ARTICLE |
The historic Route 66 runs all the way from Los Angeles to Chicago, passing through Missouri, Kansas, Oklahoma, Texas, New Mexico, and Arizona along the way. Built in 1926, it was one of the original highways in the United States. It’s known as the Will Rogers Highway and the Main Street of America, and it has inspired the “Get Your Kicks on Route 66” song as well as the Route 66 TV show.
Luke Pappas and his Tarpon Springs, Fla.-based Southern Road & Bridge crew got to take part in a small chunk of that history in November and December of 2013. But being part of that history comes with a price, and that price is rusted and deteriorated steel.
Shape Up
Pappas’s Southern Road & Bridge was chosen to refurbish and recoat a bridge over Bird Creek in Tulsa, Okla. The historic Highway 66 passes over that bridge.
“The bridge was in very bad condition,” Pappas said. “It used to be two bridges identical to each other. They dismantled one and left the other because it had historic value.”

WRITTEN REQUEST 1 | According to the article, in what year was Route 66 built?
WRITTEN REQUEST 2 | Reproduce the article's wording from "The historic Route" up to and including "over that bridge.".
Rely solely on the article when responding.

COLLECTED DATA |

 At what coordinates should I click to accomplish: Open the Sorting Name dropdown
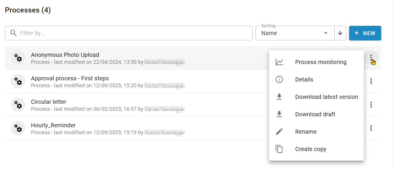pos(295,33)
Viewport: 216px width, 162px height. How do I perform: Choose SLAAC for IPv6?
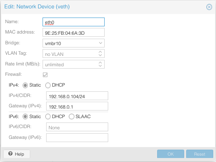[x=72, y=117]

CORRECT RESULT 1 | Route 66 was built in 1926.

CORRECT RESULT 2 |
The historic Route 66 runs all the way from Los Angeles to Chicago, passing through Missouri, Kansas, Oklahoma, Texas, New Mexico, and Arizona along the way. Built in 1926, it was one of the original highways in the United States. It’s known as the Will Rogers Highway and the Main Street of America, and it has inspired the “Get Your Kicks on Route 66” song as well as the Route 66 TV show.
Luke Pappas and his Tarpon Springs, Fla.-based Southern Road & Bridge crew got to take part in a small chunk of that history in November and December of 2013. But being part of that history comes with a price, and that price is rusted and deteriorated steel.
Shape Up
Pappas’s Southern Road & Bridge was chosen to refurbish and recoat a bridge over Bird Creek in Tulsa, Okla. The historic Highway 66 passes over that bridge.